══ RECORDS FOR THIS TASK ══
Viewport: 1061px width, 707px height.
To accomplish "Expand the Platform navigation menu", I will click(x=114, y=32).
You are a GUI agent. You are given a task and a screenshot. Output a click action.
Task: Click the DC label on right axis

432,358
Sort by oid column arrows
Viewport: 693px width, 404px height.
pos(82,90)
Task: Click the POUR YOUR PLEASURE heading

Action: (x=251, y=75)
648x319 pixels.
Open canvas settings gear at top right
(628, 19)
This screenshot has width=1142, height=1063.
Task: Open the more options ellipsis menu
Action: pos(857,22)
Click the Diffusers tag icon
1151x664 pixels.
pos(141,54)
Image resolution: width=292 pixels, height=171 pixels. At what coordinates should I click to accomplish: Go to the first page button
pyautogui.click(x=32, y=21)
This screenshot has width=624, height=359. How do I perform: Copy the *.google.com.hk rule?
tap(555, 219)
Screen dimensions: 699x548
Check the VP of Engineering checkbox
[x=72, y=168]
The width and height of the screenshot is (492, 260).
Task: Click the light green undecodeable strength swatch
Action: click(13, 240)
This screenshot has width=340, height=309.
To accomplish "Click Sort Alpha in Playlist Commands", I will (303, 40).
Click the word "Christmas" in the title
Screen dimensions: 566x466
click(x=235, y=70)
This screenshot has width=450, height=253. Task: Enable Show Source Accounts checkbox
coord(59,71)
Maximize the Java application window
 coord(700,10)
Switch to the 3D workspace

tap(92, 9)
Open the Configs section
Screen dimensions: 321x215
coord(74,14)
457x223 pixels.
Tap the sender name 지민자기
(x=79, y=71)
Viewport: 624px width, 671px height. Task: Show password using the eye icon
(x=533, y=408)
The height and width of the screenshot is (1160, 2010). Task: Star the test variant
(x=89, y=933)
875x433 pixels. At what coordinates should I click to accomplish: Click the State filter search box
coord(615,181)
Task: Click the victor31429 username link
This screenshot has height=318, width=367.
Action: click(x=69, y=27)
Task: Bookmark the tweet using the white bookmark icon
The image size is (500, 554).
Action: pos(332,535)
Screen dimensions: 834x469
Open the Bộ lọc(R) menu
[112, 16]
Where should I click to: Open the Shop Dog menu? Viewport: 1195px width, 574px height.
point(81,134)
═══
§ EXERCISE AIM
From the listing above, return every line that contains the word "will".

§ REPLY TO THE EXERCISE
To accomplish "Expand the Platform navigation menu", I will click(x=114, y=32).
To accomplish "Click Sort Alpha in Playlist Commands", I will (303, 40).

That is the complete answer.